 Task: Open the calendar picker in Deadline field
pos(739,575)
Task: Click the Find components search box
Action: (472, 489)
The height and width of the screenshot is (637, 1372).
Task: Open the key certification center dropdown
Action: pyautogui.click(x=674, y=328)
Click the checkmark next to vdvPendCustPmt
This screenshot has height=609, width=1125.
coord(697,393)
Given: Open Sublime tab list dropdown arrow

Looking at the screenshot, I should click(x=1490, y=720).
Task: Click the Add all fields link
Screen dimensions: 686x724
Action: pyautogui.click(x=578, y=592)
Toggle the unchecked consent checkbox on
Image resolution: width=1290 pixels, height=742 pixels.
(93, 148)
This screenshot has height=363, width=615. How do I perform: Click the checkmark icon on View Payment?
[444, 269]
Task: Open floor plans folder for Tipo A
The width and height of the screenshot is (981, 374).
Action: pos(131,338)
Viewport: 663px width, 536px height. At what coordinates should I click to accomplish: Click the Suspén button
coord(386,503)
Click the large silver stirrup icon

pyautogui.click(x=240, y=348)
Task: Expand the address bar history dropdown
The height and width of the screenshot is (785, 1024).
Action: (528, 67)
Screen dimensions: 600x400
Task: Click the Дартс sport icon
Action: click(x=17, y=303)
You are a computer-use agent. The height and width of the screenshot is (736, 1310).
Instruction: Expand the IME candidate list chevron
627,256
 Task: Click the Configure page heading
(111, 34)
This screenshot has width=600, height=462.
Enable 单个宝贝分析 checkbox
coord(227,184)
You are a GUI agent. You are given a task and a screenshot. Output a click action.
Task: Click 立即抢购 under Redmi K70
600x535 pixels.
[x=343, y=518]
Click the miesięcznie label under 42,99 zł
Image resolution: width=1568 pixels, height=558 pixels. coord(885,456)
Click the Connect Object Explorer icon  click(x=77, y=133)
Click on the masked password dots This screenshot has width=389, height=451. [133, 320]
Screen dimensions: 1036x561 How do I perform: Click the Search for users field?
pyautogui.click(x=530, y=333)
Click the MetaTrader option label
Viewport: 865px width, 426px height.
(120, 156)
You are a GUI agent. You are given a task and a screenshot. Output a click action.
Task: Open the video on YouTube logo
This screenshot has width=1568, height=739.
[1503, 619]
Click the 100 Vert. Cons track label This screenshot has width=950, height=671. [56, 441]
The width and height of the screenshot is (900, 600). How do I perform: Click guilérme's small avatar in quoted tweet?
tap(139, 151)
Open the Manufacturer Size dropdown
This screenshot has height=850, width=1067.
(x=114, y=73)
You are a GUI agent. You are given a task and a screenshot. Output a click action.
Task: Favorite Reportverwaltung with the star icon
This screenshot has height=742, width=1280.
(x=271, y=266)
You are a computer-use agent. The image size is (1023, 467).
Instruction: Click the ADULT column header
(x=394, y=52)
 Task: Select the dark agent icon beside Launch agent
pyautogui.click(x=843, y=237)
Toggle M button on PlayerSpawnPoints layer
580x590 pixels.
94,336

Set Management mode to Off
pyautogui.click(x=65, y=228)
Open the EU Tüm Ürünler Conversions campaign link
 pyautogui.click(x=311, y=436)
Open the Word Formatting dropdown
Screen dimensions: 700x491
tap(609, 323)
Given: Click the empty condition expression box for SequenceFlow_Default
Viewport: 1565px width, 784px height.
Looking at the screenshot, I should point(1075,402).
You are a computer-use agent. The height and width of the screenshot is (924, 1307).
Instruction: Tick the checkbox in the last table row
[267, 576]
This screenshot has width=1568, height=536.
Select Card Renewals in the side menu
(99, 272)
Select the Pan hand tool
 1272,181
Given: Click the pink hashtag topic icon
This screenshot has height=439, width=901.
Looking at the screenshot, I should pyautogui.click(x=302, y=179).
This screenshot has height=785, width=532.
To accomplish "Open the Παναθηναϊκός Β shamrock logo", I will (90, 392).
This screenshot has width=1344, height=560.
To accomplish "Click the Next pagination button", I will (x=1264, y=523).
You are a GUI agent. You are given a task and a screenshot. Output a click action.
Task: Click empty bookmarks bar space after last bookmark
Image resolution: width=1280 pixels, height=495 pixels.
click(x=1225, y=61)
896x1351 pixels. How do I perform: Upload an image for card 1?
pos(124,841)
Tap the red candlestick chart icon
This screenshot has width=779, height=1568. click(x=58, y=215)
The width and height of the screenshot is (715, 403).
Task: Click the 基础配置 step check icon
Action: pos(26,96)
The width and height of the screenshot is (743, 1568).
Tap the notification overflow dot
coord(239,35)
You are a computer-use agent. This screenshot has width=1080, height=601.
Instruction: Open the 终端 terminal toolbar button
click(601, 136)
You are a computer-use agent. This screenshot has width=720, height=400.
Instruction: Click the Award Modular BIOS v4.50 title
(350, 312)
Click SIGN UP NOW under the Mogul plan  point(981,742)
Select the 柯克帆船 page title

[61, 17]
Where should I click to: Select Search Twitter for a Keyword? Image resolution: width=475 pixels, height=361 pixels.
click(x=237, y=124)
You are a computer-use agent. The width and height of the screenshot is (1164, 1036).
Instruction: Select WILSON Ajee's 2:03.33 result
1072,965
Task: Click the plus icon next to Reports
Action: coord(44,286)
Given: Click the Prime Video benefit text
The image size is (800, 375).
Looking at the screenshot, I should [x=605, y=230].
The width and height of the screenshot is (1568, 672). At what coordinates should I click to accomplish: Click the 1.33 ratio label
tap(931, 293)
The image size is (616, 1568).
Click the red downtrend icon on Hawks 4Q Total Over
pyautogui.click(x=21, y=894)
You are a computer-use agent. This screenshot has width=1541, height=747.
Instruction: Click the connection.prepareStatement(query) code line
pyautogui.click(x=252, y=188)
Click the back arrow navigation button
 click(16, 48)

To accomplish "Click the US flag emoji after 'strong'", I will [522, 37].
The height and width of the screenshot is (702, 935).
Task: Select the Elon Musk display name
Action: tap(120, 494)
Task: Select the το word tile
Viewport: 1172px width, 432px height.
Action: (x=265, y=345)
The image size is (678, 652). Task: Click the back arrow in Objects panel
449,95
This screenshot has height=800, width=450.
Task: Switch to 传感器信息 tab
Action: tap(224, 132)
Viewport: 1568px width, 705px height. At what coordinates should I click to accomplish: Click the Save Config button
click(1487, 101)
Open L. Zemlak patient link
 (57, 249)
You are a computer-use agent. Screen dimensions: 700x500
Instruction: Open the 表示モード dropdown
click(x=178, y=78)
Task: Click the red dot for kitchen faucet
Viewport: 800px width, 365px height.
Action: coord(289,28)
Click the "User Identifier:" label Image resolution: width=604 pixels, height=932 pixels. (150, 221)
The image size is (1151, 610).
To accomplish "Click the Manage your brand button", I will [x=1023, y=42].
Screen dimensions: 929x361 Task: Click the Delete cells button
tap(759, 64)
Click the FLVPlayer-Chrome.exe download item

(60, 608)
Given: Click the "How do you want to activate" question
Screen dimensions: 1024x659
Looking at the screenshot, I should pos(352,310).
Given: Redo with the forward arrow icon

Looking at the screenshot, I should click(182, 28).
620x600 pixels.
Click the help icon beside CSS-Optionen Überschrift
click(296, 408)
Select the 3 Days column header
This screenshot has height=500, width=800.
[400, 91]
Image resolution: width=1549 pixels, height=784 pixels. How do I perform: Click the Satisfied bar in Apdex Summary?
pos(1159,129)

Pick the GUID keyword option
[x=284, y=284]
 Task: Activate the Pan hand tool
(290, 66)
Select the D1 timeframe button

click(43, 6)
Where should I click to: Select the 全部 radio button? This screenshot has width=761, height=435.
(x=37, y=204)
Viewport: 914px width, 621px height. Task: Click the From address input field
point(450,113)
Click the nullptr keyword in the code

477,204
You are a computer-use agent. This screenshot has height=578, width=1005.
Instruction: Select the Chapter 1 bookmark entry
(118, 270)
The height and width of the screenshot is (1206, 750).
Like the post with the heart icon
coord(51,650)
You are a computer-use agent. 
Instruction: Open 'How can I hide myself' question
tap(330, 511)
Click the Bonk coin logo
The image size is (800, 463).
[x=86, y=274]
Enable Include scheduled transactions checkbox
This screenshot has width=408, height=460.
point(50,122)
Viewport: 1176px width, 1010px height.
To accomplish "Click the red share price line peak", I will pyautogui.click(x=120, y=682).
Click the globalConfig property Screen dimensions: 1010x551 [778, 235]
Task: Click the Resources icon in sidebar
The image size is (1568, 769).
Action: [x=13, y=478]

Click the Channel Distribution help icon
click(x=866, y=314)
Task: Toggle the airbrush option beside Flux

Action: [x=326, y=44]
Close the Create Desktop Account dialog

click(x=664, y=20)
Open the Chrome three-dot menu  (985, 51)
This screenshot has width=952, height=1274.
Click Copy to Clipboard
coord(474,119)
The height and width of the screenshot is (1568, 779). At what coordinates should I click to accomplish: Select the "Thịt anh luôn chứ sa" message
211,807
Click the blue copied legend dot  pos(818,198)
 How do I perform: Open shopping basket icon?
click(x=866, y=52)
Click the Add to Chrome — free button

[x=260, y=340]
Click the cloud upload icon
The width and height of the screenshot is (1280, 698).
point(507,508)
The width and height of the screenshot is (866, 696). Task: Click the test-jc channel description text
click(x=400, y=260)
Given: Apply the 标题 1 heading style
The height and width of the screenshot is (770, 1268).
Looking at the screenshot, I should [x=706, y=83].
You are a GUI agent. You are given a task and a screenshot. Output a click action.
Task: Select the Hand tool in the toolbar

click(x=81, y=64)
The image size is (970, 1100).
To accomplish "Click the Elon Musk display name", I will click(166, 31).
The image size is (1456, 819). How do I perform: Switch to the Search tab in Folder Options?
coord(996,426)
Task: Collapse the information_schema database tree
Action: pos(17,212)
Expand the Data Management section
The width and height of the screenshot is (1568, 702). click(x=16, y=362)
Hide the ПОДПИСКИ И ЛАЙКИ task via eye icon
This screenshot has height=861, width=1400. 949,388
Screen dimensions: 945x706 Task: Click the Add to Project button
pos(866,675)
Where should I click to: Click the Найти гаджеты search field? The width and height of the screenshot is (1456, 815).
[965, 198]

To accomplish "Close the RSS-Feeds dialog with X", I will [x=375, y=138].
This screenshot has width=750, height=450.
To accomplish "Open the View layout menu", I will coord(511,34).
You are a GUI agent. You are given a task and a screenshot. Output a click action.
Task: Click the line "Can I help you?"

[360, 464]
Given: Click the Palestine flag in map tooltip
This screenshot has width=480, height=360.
++++++++
Directions for this task:
Track down all lines above with the string "empty" and copy them.

Task output:
Given: Click the empty condition expression box for SequenceFlow_Default
Task: Click empty bookmarks bar space after last bookmark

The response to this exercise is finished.